But it didn't, and here I am. At a desk. Writing. And because I can't write everything, I'll have to just embrace the spirit of this blog and write something and spend 30 minutes doing it.

It doesn't usually work this way, but today I just need to answer a question, posed to me via Twitter during my time in Austin, Texas at the AMLE (Association of Middle Level Education) conference:





 While I was a student in the course, and assuredly not the teacher, here is my memory of 6-8 grade Latin.

Above the huge marble fireplace in my middle school Latin classroom there was an oversized chart made of graph paper. Each student's name was written along the left side of the chart. Every time a student finished a chapter in our Latin textbook we would fill in a box on the grid. Now, normally, students would progress through the textbook en masse, with teachers delivering lessons and students achieving various degrees of mastery along the way. Karen, my Latin teacher, however, was different. She felt that one-on-one Latin instruction was preferable and that each student should teach themselves the text, leaning on her for support when it was needed. Everything had to be completed, and corrected if necessary, until it earned a grade of 100%. Once a student earned 100%, they could move on.

If a student finished four chapters in a marking period, they earned an A.
Three chapters earned a B.
Two chapters resulted in a mark of C.
And one chapter earned a D.

Oh, and if you had a perfect score on your end of chapter translation you earned a cake. Like a real cake. Like a whole, big Pepperidge Farm personal cake. To eat. During Latin class.

One quick look at the chart, though, in--say--the spring of 1997 would have quickly alerted a classroom visitor to two clear realities: 

1. Will McDonough had four colored boxes filled in next to his name.

### Data extract

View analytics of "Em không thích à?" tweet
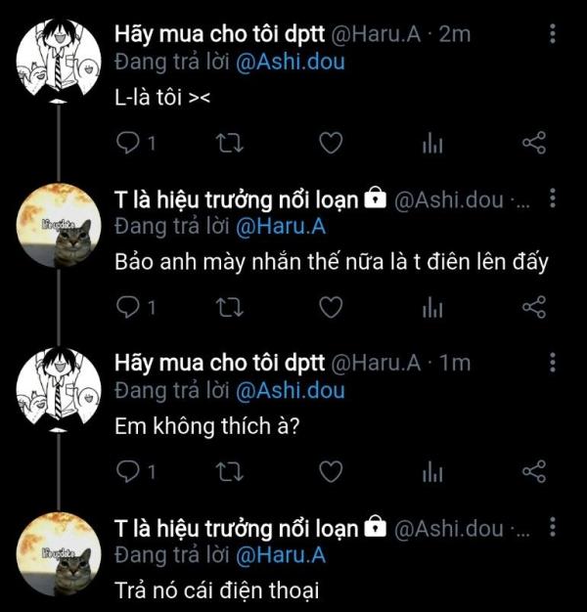The image size is (587, 612). [x=432, y=472]
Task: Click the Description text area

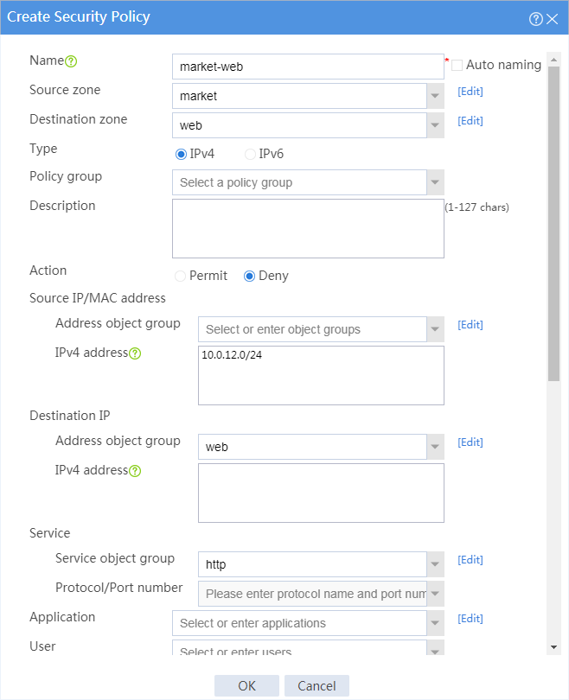Action: point(308,228)
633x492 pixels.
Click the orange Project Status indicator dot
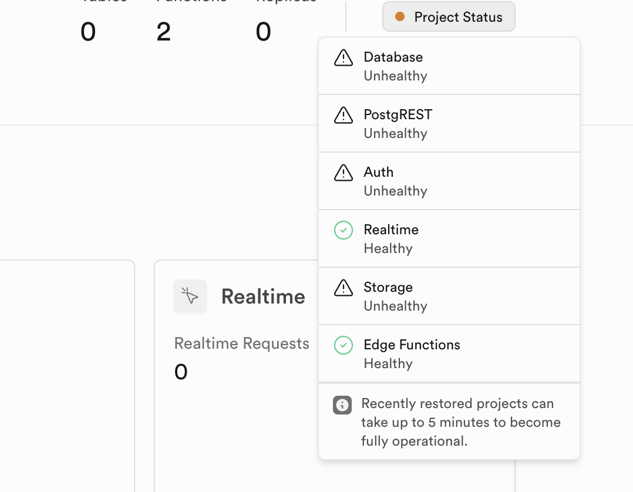400,17
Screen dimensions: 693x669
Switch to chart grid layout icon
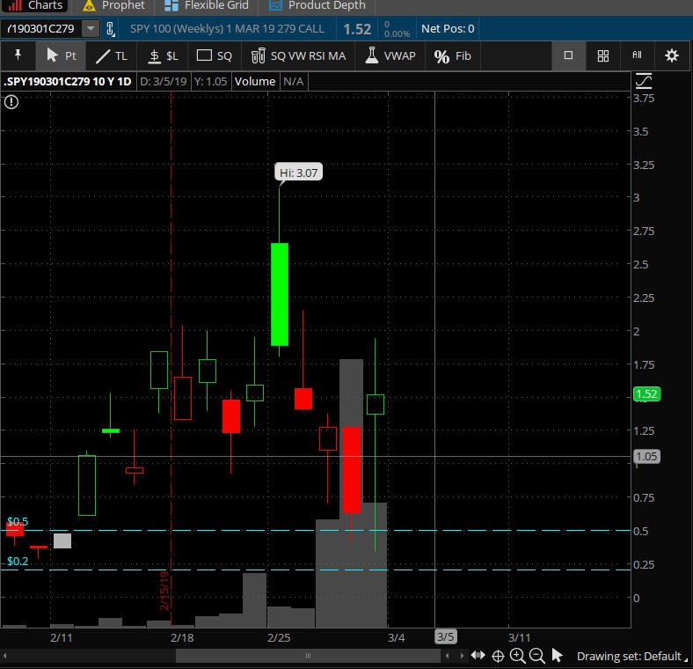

### Required task
Extend the passage above on the author's middle school Latin class, beginning after its final line.

### Reply
2. Two girls in the class were closing in on chapter 30 and would be starting the Latin II textbook by the end of the year.

Yes, that's right. I earned a B during my first trimester of 6th grade and a D during my second trimester.

Now here's the thing: I was a bright kid. I was earning mostly Bs and As in all my other classes. But I didn't care about getting 100% on anything. I would often finish the chapter, but never correct anything to 100%. I was so excited to see what the fortis legatus was going to be doing in the next translation.

Furthermore, we were tessellating the walls with original tessellations in math class; we were building hot air balloons out of Ty-Vek in Science class; we were memorizing lines for Bye Bye Birdie; we were memorizing Emily Dickinson and reading Hamlet in English; and we had just returned from a trip to Quebec City where we'd practiced our French; I'd just mastered a between the legs dribble on the basketball court!

School was so fascinating. So inspiring. So Alive!

And then there was Latin class. Latin class where a perfect translation could earn me a cake? 
Where the entirety of class was spent reading a textbook? 
Alone?!?! 

I was a raging extrovert. I loved my friends. I was curious beyond measure. 

For anyone who was self-motivated and felt deep wells of satisfaction at constructing the perfect translation, this was great. I'm sure those two girls loved their cakes and their perfect notes and their achievement. But those carrots didn't work for me.


So, with two minutes left in this blog, why was I so quick to praise this practice on Twitter if I didn't like it?

Well, I think self-pacing is great when it works. I think students should be able to progress at their own pace, and to master material. What I don't like, though, is the public nature of the graph; the awarding of baked goods; and the one-dimensional teaching model. If a curriculum can be self-paced and dynamic, I'm all for it. But I am a firm believer that middle school needs to be an experience. That it can't just be a student and a textbook and the pursuit of perfection. As Chip Wood remarked, middle school should be a little like summer camp and a little like the Civilian Conservation Corps of the Great Depression: active, project-oriented, and always with a unifying goal of the entire group.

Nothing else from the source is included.